“I would rather spend half an hour on the rack than read a book over the holidays.”
This is rather a dramatic statement.
I remember reading about the rack as a child. The idea of having one’s legs and arms attached and then being stretched did not appeal to me as a child.
Imagine the feeling as your arms popped out of their sockets.
Imagine being tied to a chair and having to watch a friend or member of the family being subjected to the torture.
Surely it would be easier to simply read a few pages of a book?
“I’m not really a reader. I just don’t like books.”
We have all sat on trains and observed our fellow travellers sitting and staring into space. Without something to read a prolonged journey must be like having to endure physical pain. Intolerable!
Some years ago we were given the privilege of helping a young twenty four year old man to learn to read. He had become a mercenary in the Congo at eighteen because he had left school without being able to learn to read and write.

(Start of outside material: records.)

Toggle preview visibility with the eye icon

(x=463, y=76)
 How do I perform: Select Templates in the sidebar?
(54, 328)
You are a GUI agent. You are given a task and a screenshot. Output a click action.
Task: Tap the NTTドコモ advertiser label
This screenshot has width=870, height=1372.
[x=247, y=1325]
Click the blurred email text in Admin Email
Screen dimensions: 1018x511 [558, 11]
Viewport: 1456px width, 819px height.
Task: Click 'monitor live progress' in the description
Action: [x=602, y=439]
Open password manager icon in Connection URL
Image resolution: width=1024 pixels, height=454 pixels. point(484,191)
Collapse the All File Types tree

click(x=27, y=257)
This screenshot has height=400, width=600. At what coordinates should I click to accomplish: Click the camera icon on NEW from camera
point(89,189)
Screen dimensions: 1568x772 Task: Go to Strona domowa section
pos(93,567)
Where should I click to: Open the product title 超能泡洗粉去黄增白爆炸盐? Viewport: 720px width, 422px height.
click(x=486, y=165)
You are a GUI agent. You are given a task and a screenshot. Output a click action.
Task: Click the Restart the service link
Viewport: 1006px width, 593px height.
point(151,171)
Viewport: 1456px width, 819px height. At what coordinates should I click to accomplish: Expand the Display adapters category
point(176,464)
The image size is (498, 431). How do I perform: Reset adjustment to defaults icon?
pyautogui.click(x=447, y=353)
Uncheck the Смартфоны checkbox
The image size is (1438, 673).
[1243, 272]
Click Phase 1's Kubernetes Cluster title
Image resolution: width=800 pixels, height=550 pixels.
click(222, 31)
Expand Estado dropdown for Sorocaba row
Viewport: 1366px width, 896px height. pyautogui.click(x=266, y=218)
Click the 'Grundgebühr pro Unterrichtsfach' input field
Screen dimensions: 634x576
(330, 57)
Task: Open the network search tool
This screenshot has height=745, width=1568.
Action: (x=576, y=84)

He wanted to learn to read because his lovely young wife was about to give birth – and he wanted to be able to read stories to his children. He just wanted to be able to read to his young child to be. He was not thinking about educating himself, there was no thought of examinations – it was simply the role of a father that was driving him on.
We hope as the years have gone by that he has become more that a man staring into space. We hope too that he no longer regards reading as a torture.
So talk to your eleven plus child. Remind them of the wonderful privileges that they are being exposed to. Ask your child to consider that an education in a university is far superior to four years on the battlefields of the Congo.
Suggest that they simply settle down and do some reading.